The process for determining the retention rate is very simple, since the figure has to do with net income rather than gross income. This means that taxes have already been deducted from the amount of revenue used to determine the plowback ratio. From there, it is simply a matter of deducting the total amount of dividends that are paid out to investors for the period under consideration, and dividing that figure by the net income.

For example, if a business generates $10 million US dollars (USD) in net income and pays out dividends of $1 million USD, this would leave an amount of $9 million USD as net income after dividends. By dividing the amount left after dividends by the net income, it is possible to determine that the company experienced a retention rate of 90%, a figure than many companies would find highly desirable.

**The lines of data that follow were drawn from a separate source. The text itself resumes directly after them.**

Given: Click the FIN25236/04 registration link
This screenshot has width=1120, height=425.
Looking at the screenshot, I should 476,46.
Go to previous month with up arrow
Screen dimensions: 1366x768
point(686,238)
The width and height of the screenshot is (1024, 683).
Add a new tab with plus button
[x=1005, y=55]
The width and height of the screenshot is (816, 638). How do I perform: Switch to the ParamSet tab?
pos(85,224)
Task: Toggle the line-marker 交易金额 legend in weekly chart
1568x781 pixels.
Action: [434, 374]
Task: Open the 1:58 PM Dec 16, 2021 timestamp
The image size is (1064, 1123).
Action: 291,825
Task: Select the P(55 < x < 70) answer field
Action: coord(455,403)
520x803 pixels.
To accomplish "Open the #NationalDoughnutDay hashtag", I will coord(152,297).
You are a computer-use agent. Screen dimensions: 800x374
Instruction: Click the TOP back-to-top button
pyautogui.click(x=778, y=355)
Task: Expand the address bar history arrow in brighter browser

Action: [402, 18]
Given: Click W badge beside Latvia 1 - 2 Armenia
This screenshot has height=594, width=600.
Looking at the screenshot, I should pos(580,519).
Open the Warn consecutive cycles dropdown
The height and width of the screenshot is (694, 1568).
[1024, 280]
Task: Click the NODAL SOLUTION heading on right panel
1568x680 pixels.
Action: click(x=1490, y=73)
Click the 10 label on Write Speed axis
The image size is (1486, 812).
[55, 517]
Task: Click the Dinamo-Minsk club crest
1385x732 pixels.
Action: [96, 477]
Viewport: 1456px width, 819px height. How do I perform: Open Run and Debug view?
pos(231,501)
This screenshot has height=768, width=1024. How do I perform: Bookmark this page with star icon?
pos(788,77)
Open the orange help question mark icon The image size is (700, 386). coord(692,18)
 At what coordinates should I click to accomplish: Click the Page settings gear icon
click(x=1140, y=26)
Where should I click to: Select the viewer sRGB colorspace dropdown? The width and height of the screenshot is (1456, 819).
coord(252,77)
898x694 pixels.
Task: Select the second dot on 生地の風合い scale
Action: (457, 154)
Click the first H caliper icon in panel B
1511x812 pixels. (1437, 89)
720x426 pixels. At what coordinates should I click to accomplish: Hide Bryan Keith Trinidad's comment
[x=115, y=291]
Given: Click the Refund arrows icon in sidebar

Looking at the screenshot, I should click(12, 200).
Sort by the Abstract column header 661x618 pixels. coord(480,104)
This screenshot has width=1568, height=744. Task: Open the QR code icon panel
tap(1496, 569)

The goal of most companies is to realize the highest retention rate possible while still providing investors with dividends that are considered attractive and equitable by those investors. When a business is able to achieve this balance, there is more money to pump back into enhancing the existing operation, or expanding the business by establishing a presence in a new market, funding research and development processes. By making sure there is an appreciable amount of net income retained for these purposes, it is possible to set courses of action that will ultimately benefit both the owners and the investors of the firm.

When a company experiences a relatively low retention rate, steps are usually taken to identify the reasons behind the lackluster percentage. This may lead to making changes in the production process employed by the company, evaluating the costs of raw materials used in that production, or reorganizing the corporate structure to eliminate positions that are considered obsolete or nonproductive. Here, the idea is to trim costs without adversely affecting the quality of the products offered to consumers and thus increase the amount of net income that is generated in general.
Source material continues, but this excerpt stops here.